-- Lista de actividades --
a - Transcribe del texto sobre la Cosa Nostra el fragmento que empieza en "Las obras públicas" y acaba en "forma de supervivencia.".
b - Según el texto sobre la Cosa Nostra, ¿por qué en la Sicilia de los años noventa la mafia ya no era la desviación de un sistema, sino el sistema mismo? Responde en una a tres oraciones.

-- Texto proporcionado --
____________________

El poder de la delincuencia no tolera al poder legítimo. El asesinato de Carlos Manzo, ejecutado sin miramientos ante su esposa e hijos, lanza un desafiante mensaje de dominio y de captura triunfal contra la población y el Estado.

En la década de 1990 Sicilia vivía bajo el yugo de la Cosa Nostra, un grupo delictivo que no solo controlaba el narcotráfico, también era gobierno, banca y tribunal. Era imposible construir, vender o comerciar sin pagar el pizzo, ese impuesto que puede convertir la vida cotidiana en servidumbre.

Las obras públicas eran concesiones de la mafia, los contratos estatales pasaban por su control, las carreteras, los hospitales y hasta los cementerios eran negocios penetrados por la cosa nostra. Más que la desviación de un sistema, era ya el sistema mismo, con una policía comprada y el silencio como única forma de supervivencia.

____________________

-- Extracto de datos --
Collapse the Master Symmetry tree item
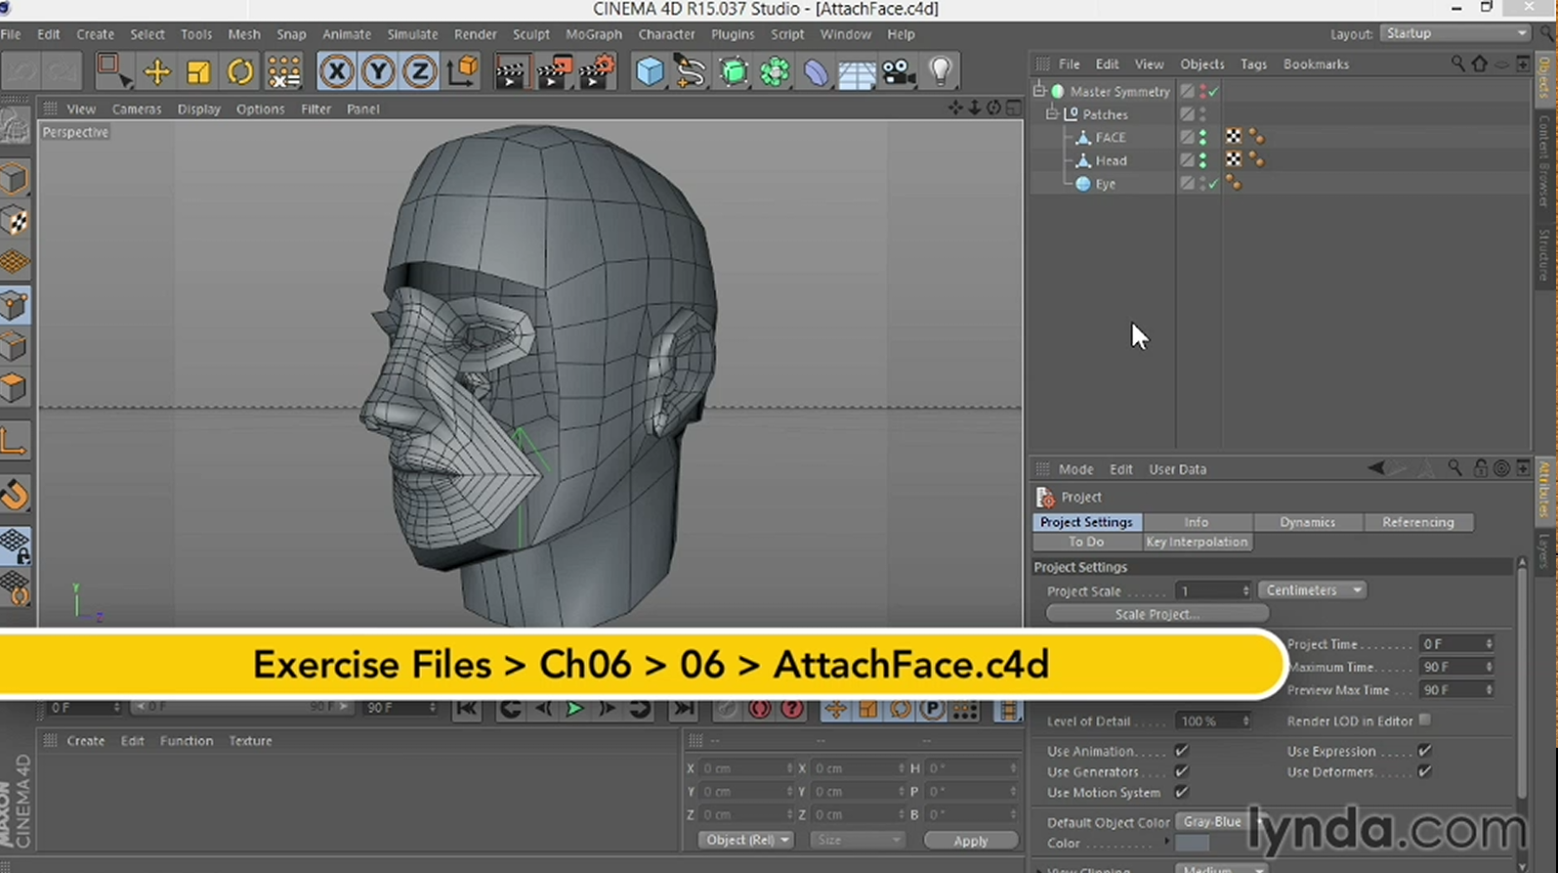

____________________

-- Resultados de tareas --
a -
Las obras públicas eran concesiones de la mafia, los contratos estatales pasaban por su control, las carreteras, los hospitales y hasta los cementerios eran negocios penetrados por la cosa nostra. Más que la desviación de un sistema, era ya el sistema mismo, con una policía comprada y el silencio como única forma de supervivencia.

b - La mafia controlaba las obras públicas y los contratos estatales, y negocios como las carreteras, los hospitales y hasta los cementerios estaban penetrados por ella. Además, la policía estaba comprada y el silencio era la única forma de supervivencia.